== Extract provided ==
Hyperthyroidism is the condition that occurs if the thyroid is too active, producing excessive levels of thyroid hormones. Hyperthyroidism is commonly caused by Graves’ disease, an autoimmune condition, although other causes must be ruled out.
Symptoms of hyperthyroidism may include:
- Hyperactivity, nervousness, irritability
- Rapid or irregular heartbeat
- Increased sensitivity to heat
- Excessive sweating
- More frequent bowel movements
- Weight loss or failure to gain normal pregnancy weight
- Muscle weakness
- Eye bulging or irritation
Therapy for hyperthyroidism requires careful individualization and consideration of the patient’s circumstances, including the exact cause of the condition, the patient’s other medical issues, her age and pregnancy plans. Therapies vary greatly and include observation of hormone levels in the mildest cases, use of beta-blockers to mask symptoms, use of anti-thyroid medications to reduce T3 and T4 production, use of radioactive iodine to ablate the thyroid, or removal of the gland or of a hyperactive nodule. Because untreated hyperthyroidism can rarely lead to severely exaggerated thyroid function (thyroid crisis, thyroid storm), patients with hyperthyroidism should have regular follow-up by an endocrinologist.
===
== Provided material ==
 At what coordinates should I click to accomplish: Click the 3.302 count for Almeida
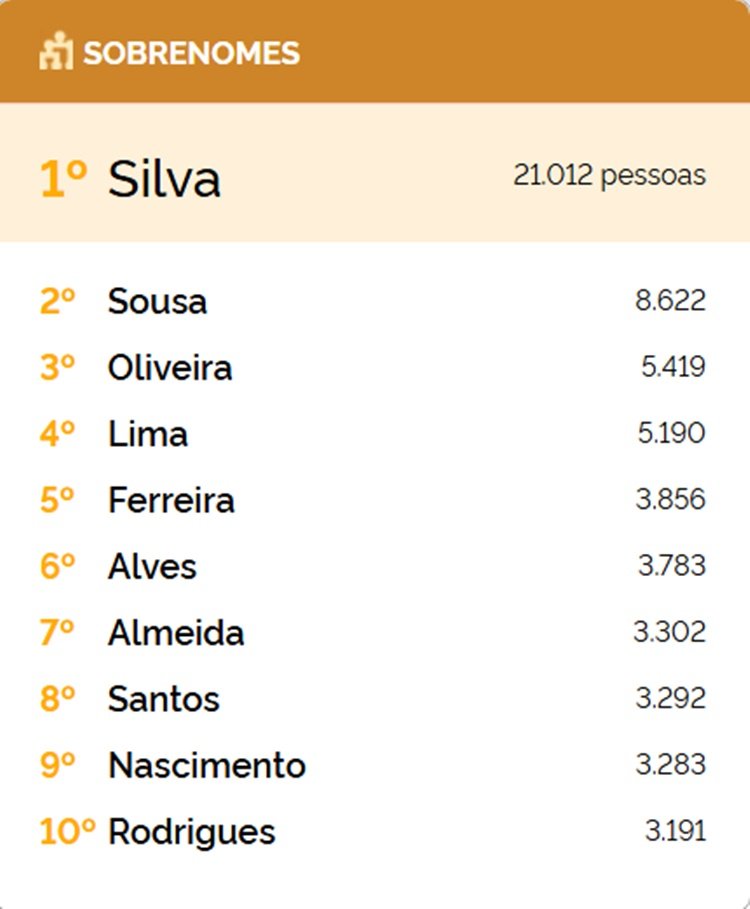tap(669, 632)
===
Task prompt → Could you pull out the part of the hyperthyroidism text above that runs from "Hyperthyroidism is the" up to and including "be ruled out.", copied word for word?

Answer for this exercise →
Hyperthyroidism is the condition that occurs if the thyroid is too active, producing excessive levels of thyroid hormones. Hyperthyroidism is commonly caused by Graves’ disease, an autoimmune condition, although other causes must be ruled out.